A Visomitin manufacturer is defined as any person or entity involved in the manufacture, preparation, processing, compounding or propagation of Visomitin, including repackagers and relabelers. The FDA regulates Visomitin manufacturers to ensure that their products comply with relevant laws and regulations and are safe and effective to use. Visomitin API Manufacturers are required to adhere to Good Manufacturing Practices (GMP) to ensure that their products are consistently manufactured to meet established quality criteria.
A Visomitin supplier is an individual or a company that provides Visomitin active pharmaceutical ingredient (API) or Visomitin finished formulations upon request. The Visomitin suppliers may include Visomitin API manufacturers, exporters, distributors and traders.
Visomitin Active pharmaceutical ingredient (API) is produced in GMP-certified manufacturing facility.

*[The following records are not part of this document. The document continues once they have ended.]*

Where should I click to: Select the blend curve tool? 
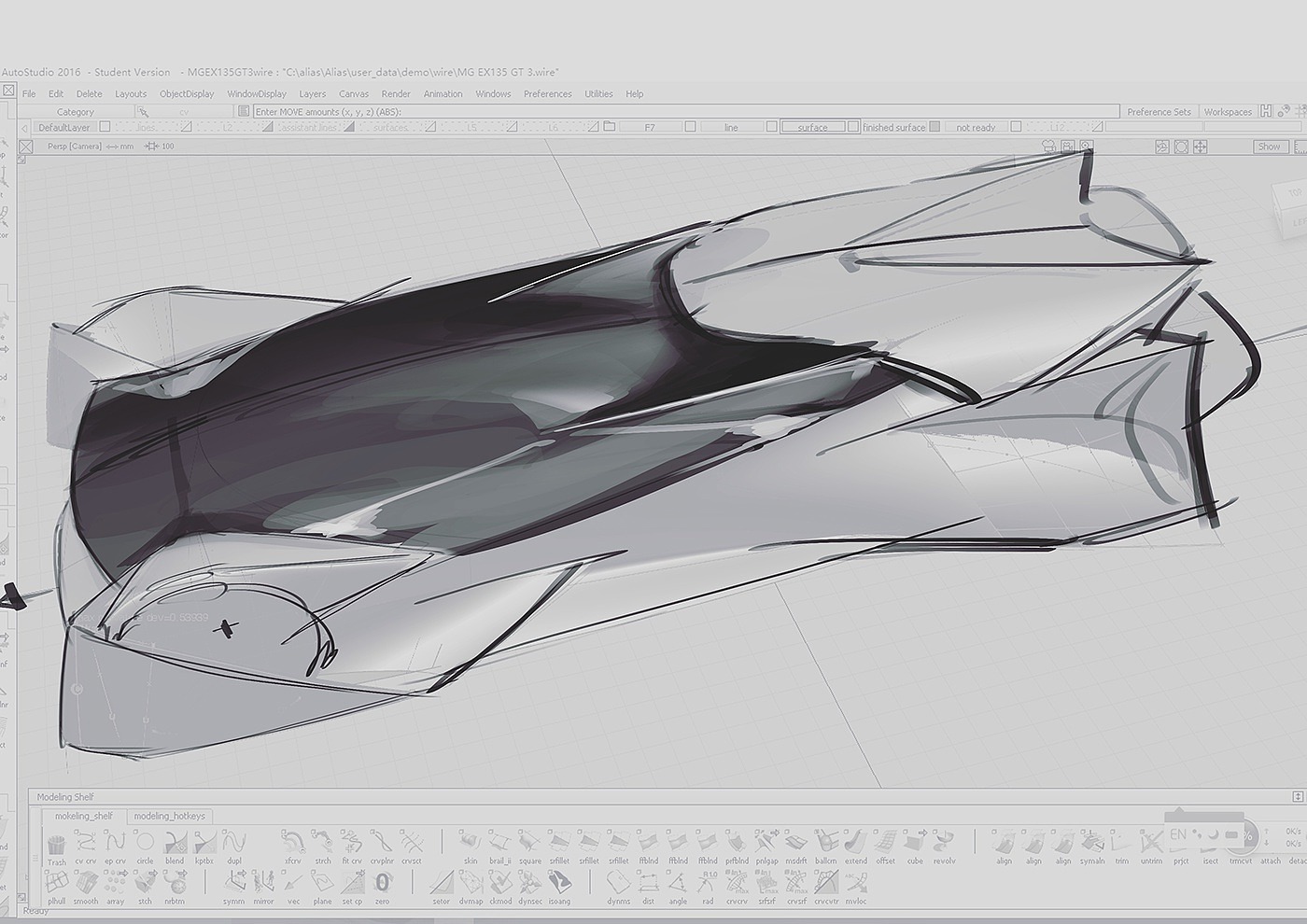175,844
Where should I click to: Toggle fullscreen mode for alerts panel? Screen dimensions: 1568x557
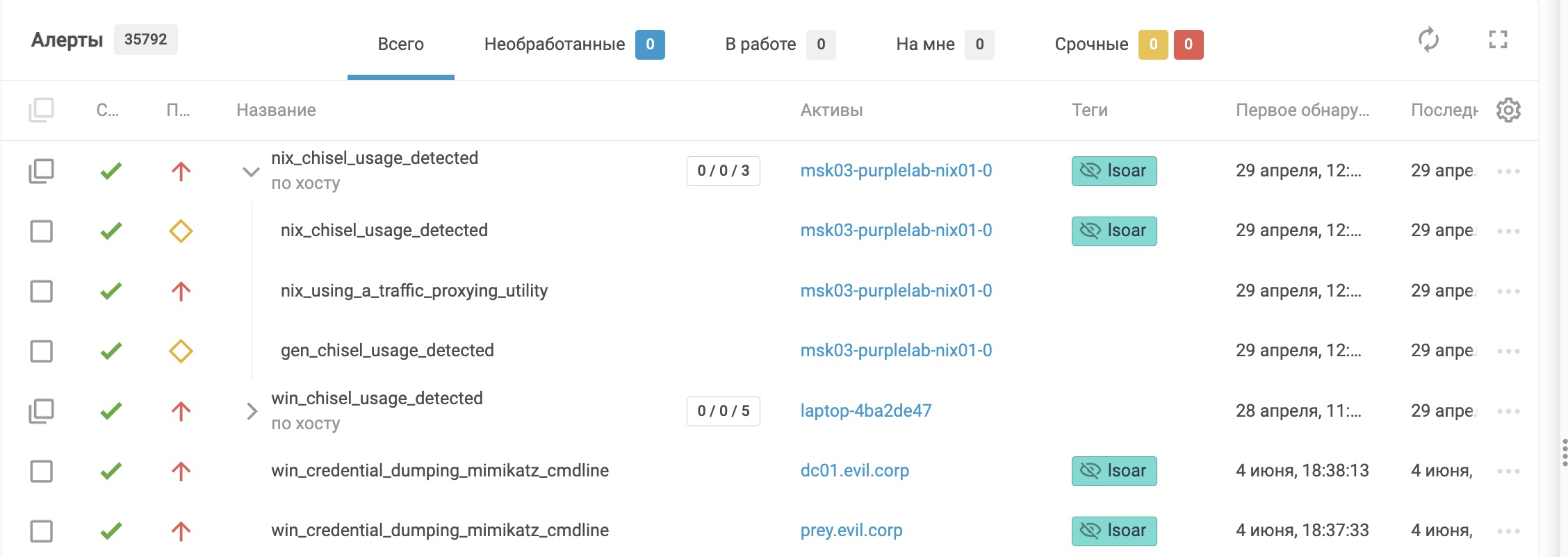(1498, 40)
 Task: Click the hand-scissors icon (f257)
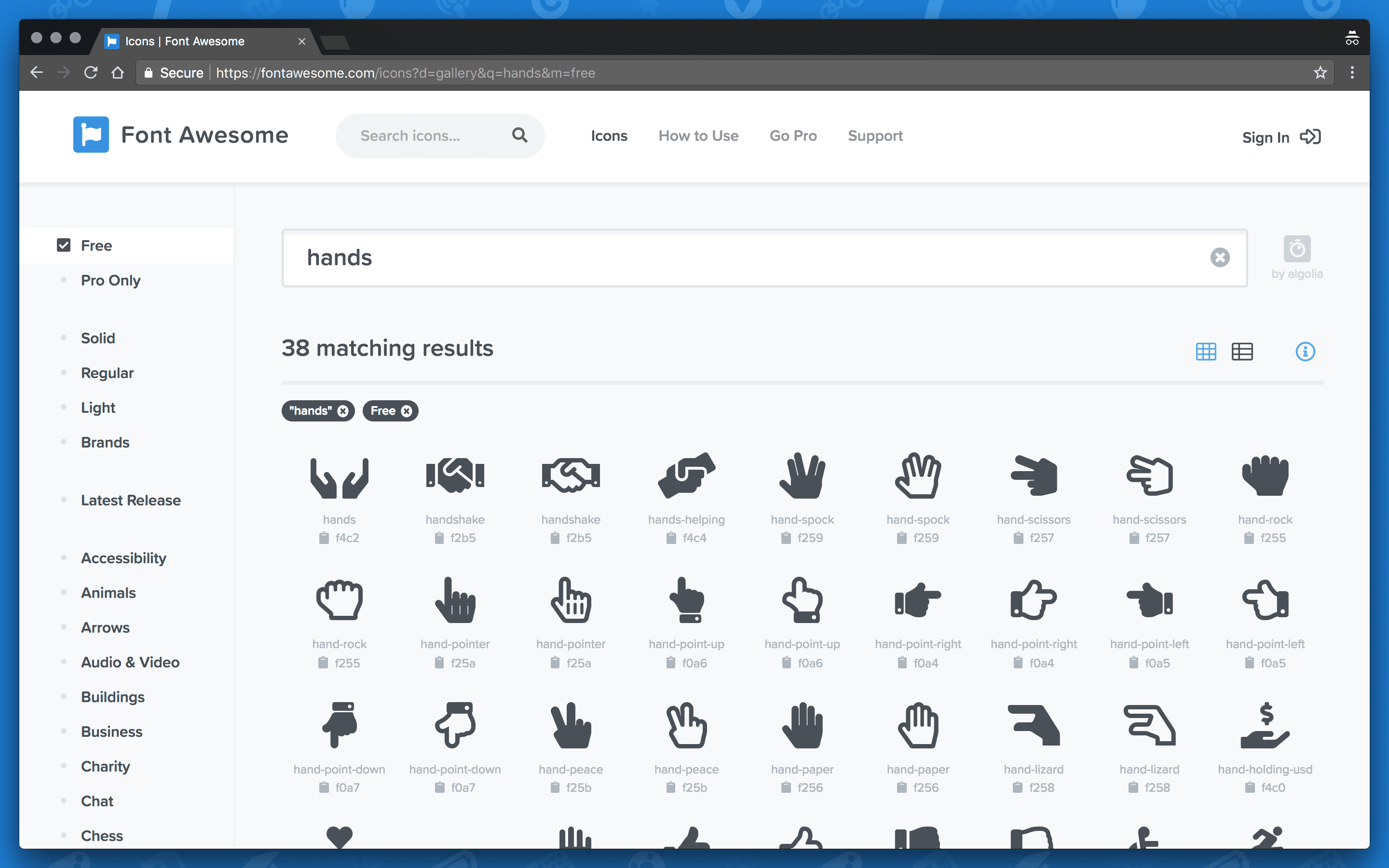click(1032, 476)
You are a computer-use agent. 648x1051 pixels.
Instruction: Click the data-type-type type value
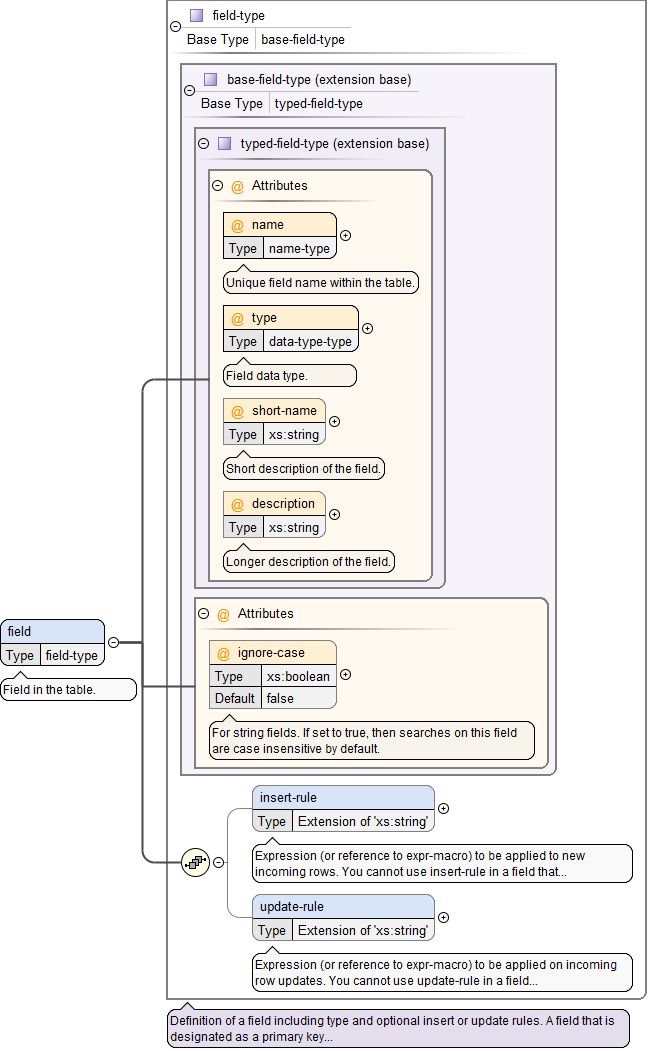click(310, 341)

GMP stands for Good Manufacturing Practices, which is a system used in the pharmaceutical industry to make sure that goods are regularly produced and monitored in accordance with quality standards. The FDA’s current Good Manufacturing Practices requirements are referred to as cGMP or current GMP which indicates that the company follows the most recent GMP specifications. The World Health Organization (WHO) has its own set of GMP guidelines, called the WHO GMP. Different countries can also set their own guidelines for GMP like China (Chinese GMP) or the EU (EU GMP).
PharmaCompass offers a list of Visomitin GMP manufacturers, exporters & distributors, which can be sorted by USDMF, JDMF, KDMF, CEP (COS), WC, API price, and more, enabling you to easily find the right Visomitin GMP manufacturer or Visomitin GMP API supplier for your needs.

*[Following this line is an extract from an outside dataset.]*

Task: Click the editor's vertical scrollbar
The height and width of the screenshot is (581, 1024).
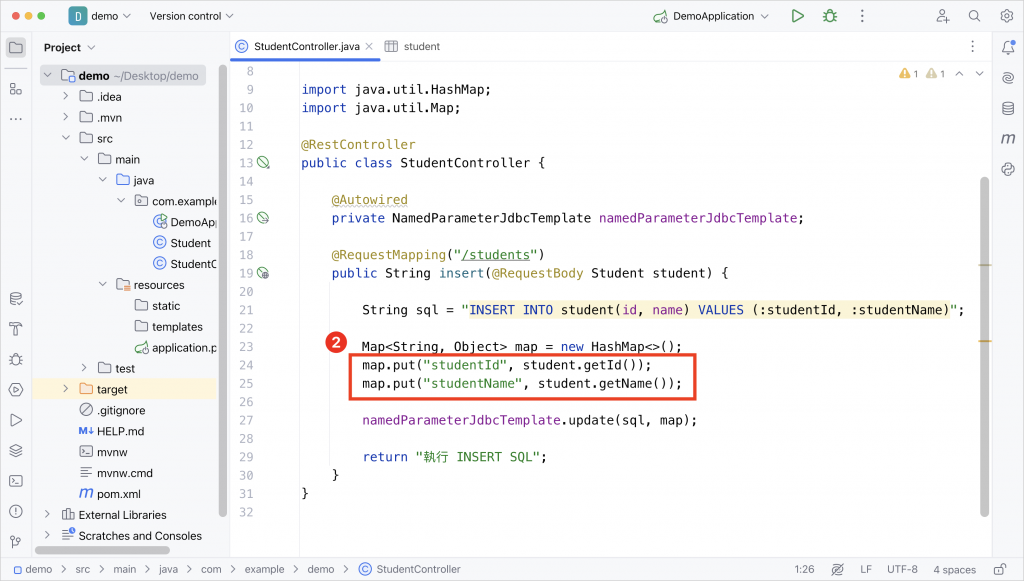Action: (984, 346)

A Visomitin CoA (Certificate of Analysis) is a formal document that attests to Visomitin's compliance with Visomitin specifications and serves as a tool for batch-level quality control.

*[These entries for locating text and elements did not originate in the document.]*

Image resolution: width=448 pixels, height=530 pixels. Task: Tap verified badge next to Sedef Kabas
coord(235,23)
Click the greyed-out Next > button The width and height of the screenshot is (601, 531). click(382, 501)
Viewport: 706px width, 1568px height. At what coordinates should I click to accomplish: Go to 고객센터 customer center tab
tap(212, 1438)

Visomitin CoA mostly includes findings from lab analyses of a specific batch. For each Visomitin CoA document that a company creates, the USFDA specifies specific requirements, such as supplier information, material identification, transportation data, evidence of conformity and signature data.
Visomitin may be tested according to a variety of international standards, such as European Pharmacopoeia (Visomitin EP), Visomitin JP (Japanese Pharmacopeia) and the US Pharmacopoeia (Visomitin USP).